What you will do: Please find every line in the entries below that contains the word "Open", and copy each of those lines.

>> Begin Working data

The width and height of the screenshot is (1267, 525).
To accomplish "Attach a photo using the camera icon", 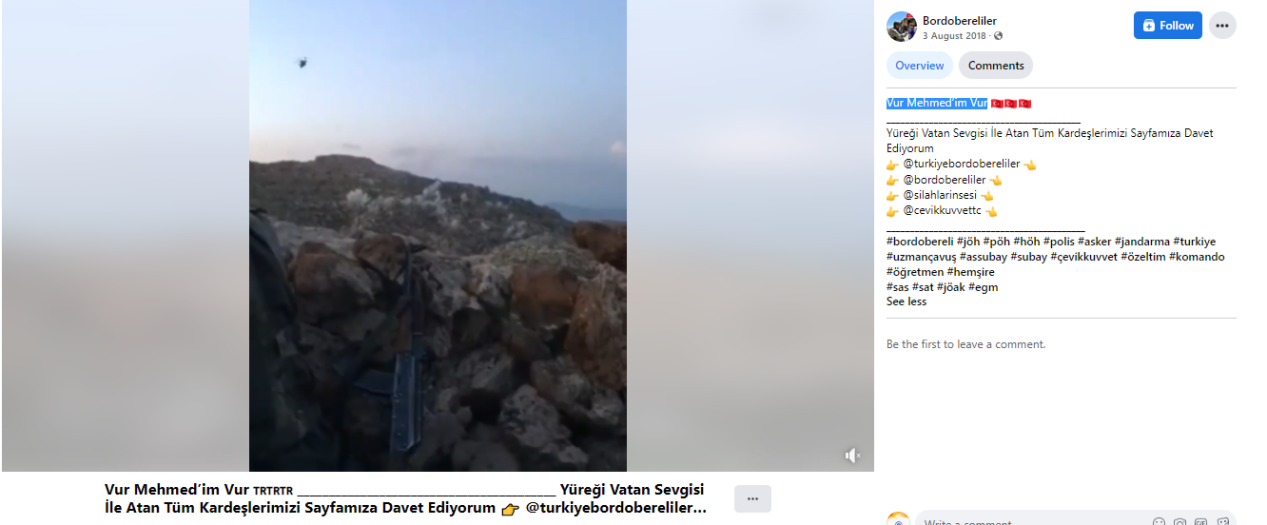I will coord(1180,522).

>> End Working data
>> Begin Working data

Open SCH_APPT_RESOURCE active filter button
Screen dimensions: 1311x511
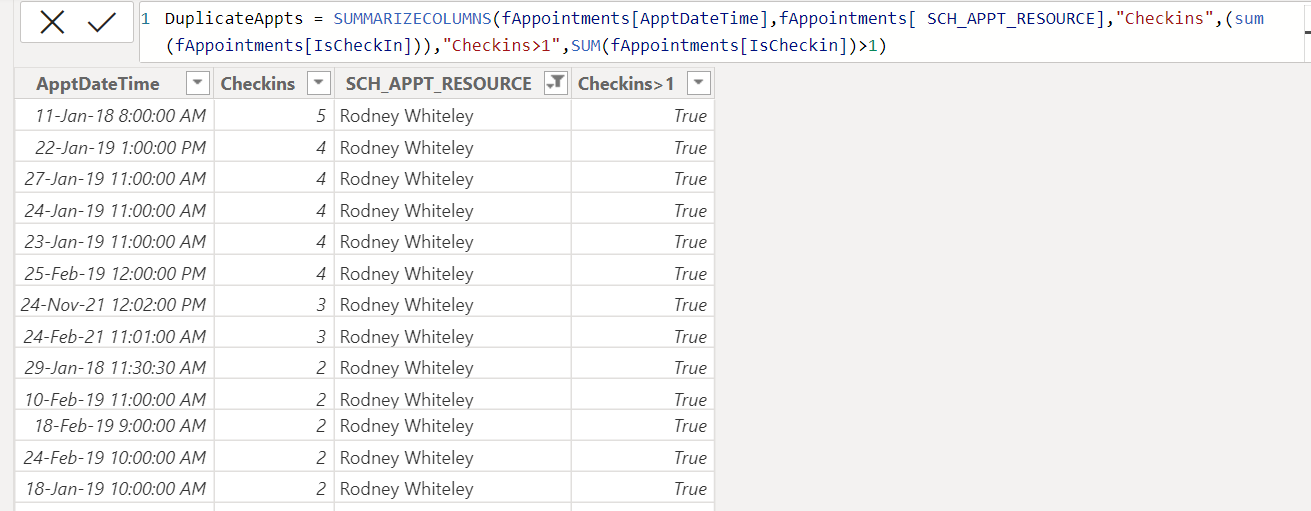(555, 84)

>> End Working data

Right answer:
Open SCH_APPT_RESOURCE active filter button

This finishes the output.